EXERCISE GOAL
Print each entry word for word without images.

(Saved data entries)

⁂

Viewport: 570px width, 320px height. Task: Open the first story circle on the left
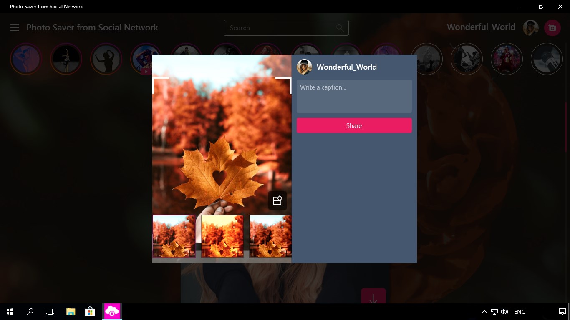point(26,59)
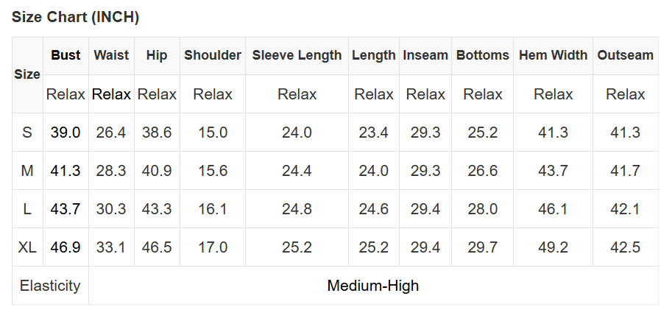Select the XL size row label
Screen dimensions: 672x321
click(x=27, y=247)
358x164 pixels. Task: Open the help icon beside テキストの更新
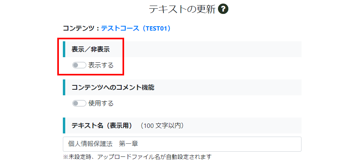pyautogui.click(x=223, y=10)
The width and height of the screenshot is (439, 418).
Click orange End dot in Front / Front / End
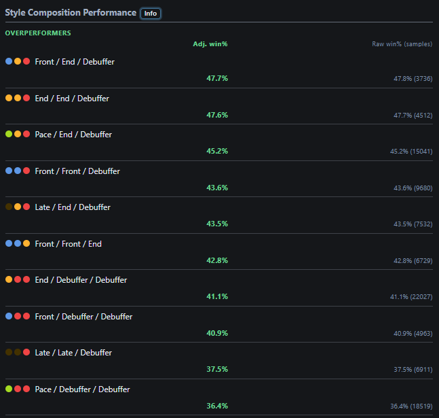[x=26, y=243]
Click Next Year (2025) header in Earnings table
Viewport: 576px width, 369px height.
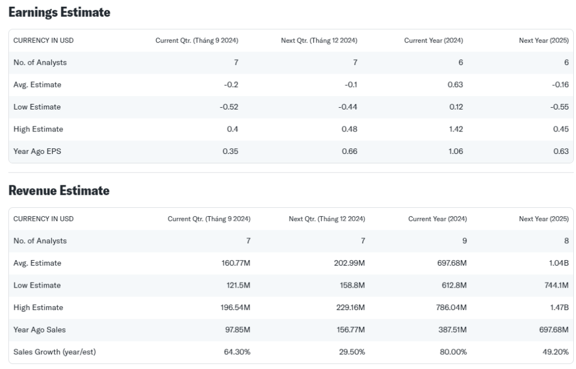544,40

⁂

RESULT BELOW
Viewport: 570px width, 320px height. Task: Open the first story circle on the left
point(26,59)
Select the XL size row label
Screen dimensions: 672x321
click(x=27, y=247)
358x164 pixels. Task: Open the help icon beside テキストの更新
pyautogui.click(x=223, y=10)
The width and height of the screenshot is (439, 418).
Click orange End dot in Front / Front / End
[x=26, y=243]
Click Next Year (2025) header in Earnings table
Viewport: 576px width, 369px height.
544,40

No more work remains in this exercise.